History of Muensterschwarzach 780–1803

Muensterschwarzach was founded in the year 780 by Fastrada, the third wife of Charlemagne, as monastery for women. It was a proprietary monastery of the Carolingian ruling house; daughters of the imperial family were its abbesses. When the last Carolingian abbess died in the year 877, the nuns gave up the monastery. Then the Benedictine monks of the monastery of Megingaudshausen (District of Scheinfeld), which had been founded by the Franconian Count Megingaud in the year 816, moved to the “Monasterium Suarzaha,” “the monastery on the Schwarzach.” After initially flourishing, it experienced the decline of the 10th century, but nevertheless it recovered again under Abbot Egbert (1047–1077) who brought with him the reform of his home monastery of Gorze in Lothringia and among other things founded a school for the education of young noblemen.
In 1066 Bishop Adalbero of Wuerzburg consecrated a Romanesque basilica. Muensterschwarzach has been dedicated for years to St. Felicitas who suffered martyrdom with her seven sons in a Roman persecution. Her memory is celebrated on 23 November. (Her relics are in the crypt of the present abbey church). During the following centuries the monastery suffered severe external and internal harm: economic and religious ruin, fires and attack by robbers. In the end it was almost completely destroyed in the Peasants’ War in 1525.

Klosteranlage von Münsterschwarzach im Jahr 1698
Monastery in 1698

Under Abbot Johannes Burkhart (1563–1598), the energetic associate of Bishop Julius Echter, the abbey rose again to new splendor. An important period for the monastery came after the horrors of the Thirty Years War with personalities like Abbot Remigius Winkel (1646–1654), Abbot Benedict Weidenbusch (1654–1672) and Abbot Placidus Büchs (1672–1691) who all saw to the intellectual and spiritual development of the abbey. Abbot Benedict founded a philosophical-theological college. One last remnant of the monastery of that time is the gate house built in 1652.Towards the end of the seventeen century, a grand baroque plan began to be realized. The architects were Josef Greising and Valentino Pezani whose guest house built in 1696–97 is still partially preserved.

 

Aufriss der Balthasar-Neumann-Basilika von Münsterschwarzach, Weihe 1743, Abbruch 1825
Sketch of the Balthasar Neumann basilica
of Muensterschwarzach,dedicated
in 1743, demolished in 1825

For the construction of a new basilica in place of the dilapidated Romanesque church, Balthasar Neumann was acquired, in addition to the most outstanding painters and stuccoers of that time.
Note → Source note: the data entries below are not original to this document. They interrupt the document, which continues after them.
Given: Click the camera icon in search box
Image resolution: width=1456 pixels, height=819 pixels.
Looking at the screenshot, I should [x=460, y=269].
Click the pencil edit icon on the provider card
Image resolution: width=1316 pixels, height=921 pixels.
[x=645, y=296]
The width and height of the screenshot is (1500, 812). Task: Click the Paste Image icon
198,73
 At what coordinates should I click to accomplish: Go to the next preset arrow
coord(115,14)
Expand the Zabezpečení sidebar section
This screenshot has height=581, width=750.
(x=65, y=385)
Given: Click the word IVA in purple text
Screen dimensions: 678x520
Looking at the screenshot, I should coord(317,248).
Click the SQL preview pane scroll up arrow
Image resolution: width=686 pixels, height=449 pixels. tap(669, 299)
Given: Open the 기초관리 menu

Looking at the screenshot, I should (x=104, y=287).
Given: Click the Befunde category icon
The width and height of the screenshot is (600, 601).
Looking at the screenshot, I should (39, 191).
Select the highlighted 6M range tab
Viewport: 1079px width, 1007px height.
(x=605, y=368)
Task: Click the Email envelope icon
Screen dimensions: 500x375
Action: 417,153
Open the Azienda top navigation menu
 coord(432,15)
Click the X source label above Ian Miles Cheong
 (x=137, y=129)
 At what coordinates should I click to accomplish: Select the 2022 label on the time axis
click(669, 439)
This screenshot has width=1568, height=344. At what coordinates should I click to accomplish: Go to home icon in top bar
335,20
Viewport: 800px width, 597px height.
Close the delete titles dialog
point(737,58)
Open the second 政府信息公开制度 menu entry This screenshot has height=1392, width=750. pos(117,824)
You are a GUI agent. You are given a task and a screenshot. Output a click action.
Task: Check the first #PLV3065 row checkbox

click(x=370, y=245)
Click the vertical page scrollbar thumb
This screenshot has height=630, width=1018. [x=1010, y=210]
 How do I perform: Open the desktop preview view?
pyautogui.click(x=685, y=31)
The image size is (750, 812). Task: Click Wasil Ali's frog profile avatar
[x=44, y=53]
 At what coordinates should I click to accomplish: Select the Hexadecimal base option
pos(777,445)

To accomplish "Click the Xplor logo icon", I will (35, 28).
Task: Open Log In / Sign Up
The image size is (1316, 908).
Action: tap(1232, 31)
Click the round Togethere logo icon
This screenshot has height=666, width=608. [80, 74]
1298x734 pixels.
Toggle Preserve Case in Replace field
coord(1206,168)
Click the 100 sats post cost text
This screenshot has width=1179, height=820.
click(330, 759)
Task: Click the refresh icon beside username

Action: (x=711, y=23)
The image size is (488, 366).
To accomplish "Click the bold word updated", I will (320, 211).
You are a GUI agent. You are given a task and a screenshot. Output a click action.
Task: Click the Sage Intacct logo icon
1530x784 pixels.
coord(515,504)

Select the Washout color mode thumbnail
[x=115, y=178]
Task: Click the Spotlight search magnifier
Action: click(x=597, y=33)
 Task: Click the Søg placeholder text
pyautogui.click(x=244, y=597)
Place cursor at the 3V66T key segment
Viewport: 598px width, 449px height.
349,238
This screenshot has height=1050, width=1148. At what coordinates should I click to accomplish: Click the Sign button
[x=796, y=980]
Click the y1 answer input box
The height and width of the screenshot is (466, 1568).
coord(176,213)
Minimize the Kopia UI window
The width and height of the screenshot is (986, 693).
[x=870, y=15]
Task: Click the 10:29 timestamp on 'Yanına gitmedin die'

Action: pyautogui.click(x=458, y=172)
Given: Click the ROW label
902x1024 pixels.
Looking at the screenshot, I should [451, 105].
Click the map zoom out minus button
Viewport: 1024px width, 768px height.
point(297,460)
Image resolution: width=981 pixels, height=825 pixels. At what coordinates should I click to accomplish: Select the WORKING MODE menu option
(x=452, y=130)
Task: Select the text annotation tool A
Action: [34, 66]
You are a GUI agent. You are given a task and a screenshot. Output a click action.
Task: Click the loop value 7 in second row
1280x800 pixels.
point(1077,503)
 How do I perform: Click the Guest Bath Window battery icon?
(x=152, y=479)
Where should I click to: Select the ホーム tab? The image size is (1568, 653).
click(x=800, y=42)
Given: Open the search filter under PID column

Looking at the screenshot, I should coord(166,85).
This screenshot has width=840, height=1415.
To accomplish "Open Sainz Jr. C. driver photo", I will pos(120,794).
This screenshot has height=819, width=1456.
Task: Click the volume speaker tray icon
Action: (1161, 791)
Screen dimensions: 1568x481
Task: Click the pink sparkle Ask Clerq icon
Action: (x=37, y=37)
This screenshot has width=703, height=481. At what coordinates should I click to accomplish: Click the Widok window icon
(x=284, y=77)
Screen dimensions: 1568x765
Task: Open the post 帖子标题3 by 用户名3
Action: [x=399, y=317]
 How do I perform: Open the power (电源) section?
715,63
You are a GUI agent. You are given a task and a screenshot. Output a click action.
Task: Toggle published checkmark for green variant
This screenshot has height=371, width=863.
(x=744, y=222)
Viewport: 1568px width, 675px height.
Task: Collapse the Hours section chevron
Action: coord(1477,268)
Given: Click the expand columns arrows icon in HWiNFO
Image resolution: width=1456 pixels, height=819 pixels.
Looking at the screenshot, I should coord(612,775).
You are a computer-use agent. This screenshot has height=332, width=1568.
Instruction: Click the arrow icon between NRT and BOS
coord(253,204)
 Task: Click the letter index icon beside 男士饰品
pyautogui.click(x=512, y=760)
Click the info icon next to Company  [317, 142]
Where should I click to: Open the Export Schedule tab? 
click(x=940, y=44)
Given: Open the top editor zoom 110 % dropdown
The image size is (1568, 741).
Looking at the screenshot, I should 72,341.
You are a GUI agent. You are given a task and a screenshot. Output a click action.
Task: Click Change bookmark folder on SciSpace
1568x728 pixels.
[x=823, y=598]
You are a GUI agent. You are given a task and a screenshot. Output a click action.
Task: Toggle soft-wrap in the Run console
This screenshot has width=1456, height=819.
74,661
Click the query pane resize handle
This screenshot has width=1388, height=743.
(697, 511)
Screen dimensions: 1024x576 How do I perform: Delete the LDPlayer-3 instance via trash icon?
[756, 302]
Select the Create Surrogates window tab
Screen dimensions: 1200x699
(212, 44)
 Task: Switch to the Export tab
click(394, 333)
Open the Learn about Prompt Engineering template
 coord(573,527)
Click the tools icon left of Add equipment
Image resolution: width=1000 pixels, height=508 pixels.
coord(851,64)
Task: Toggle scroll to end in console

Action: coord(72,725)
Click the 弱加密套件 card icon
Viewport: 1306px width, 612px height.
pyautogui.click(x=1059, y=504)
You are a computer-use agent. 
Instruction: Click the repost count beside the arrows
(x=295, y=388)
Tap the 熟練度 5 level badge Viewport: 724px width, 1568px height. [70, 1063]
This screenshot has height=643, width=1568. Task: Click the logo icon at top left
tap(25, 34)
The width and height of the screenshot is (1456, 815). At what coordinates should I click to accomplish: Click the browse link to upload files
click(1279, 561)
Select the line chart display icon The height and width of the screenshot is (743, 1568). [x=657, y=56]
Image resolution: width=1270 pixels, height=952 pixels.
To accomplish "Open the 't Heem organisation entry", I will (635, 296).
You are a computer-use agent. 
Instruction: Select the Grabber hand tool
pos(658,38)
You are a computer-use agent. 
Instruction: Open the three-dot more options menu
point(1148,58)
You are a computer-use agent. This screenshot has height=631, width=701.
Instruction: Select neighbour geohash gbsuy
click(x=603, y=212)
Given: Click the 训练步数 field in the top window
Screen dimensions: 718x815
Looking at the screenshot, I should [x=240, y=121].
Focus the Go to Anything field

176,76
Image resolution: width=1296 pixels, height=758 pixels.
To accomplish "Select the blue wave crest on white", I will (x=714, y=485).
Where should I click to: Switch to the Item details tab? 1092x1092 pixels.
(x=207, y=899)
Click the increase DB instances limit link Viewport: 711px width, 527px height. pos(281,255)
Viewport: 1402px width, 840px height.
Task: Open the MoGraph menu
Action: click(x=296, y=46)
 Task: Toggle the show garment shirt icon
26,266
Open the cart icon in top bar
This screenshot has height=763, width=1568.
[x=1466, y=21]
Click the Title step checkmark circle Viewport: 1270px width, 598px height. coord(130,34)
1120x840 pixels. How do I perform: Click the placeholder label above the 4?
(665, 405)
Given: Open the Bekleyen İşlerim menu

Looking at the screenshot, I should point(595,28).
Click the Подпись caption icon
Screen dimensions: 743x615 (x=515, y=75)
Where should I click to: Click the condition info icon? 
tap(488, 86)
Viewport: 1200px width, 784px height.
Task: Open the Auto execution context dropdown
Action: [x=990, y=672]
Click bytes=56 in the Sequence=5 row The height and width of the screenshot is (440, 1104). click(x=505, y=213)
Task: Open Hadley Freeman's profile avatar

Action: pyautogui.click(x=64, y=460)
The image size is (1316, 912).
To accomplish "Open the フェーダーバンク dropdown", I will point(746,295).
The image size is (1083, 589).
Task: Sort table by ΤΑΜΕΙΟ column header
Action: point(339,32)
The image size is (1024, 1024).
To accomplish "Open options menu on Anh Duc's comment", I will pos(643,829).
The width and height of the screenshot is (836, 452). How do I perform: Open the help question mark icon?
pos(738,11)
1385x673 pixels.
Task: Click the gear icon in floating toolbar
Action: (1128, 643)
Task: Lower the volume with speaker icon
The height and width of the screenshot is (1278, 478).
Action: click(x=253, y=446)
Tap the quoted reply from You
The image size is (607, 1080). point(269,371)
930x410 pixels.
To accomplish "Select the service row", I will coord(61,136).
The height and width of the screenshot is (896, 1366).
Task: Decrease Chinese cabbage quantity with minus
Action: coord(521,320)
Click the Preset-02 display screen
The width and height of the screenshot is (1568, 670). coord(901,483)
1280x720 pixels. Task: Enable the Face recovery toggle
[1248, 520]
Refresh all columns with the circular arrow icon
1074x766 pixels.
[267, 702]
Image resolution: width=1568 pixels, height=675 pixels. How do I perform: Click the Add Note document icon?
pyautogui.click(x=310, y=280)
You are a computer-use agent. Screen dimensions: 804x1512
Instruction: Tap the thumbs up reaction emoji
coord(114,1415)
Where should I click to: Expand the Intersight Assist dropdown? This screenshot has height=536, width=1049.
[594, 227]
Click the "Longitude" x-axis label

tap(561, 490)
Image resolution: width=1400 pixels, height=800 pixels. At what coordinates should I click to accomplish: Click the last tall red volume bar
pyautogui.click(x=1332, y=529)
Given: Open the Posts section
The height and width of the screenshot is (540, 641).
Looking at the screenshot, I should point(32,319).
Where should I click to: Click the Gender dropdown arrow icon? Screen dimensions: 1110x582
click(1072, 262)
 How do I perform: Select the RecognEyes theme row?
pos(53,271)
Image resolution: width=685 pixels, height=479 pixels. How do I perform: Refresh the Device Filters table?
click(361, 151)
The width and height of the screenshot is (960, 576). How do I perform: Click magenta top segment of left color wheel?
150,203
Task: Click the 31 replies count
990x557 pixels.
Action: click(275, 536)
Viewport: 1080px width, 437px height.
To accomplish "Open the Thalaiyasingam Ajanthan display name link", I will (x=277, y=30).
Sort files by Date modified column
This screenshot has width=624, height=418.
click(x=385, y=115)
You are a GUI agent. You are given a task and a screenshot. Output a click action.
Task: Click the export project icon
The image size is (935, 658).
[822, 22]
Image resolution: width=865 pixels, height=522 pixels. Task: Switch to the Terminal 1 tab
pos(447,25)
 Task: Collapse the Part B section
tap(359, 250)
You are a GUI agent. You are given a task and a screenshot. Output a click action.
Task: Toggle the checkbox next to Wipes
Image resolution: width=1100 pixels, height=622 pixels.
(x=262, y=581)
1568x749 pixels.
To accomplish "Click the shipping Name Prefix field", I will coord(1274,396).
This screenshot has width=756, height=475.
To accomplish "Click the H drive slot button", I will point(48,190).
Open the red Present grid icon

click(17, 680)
He created a sacred space of enormous size and magnificence. It was dedicated in 1743 by Bishop Friedrich Karl von Schönborn. The measurements of that baroque basilica corresponded somewhat to those of the present-day abbey church. The height of the dome above the intersections of the nave was that of today’s east tower: 52 m (170 ft).

This splendor, however, was short-lived. On 7 May 1803 the monastery fell victim to secularization. A thousand years of Benedictine praise of God came to a sudden end as a result of the enlightened, materialistic spirit of the age. The property of the monastery was either destroyed or sold off down to the very last vestiges. The church itself, after being struck by lightning and fire in 1810, was used as a stone quarry and thus given up to complete ruin.

In the 19th century the former monastery property changed owners several times. In 1825 Friederich Bauer of Oberzell near Wuerzburg bought the baroque monastery mill built by Balthasar Neumann in 1749 and set up a paper factory that was in operation until 1863.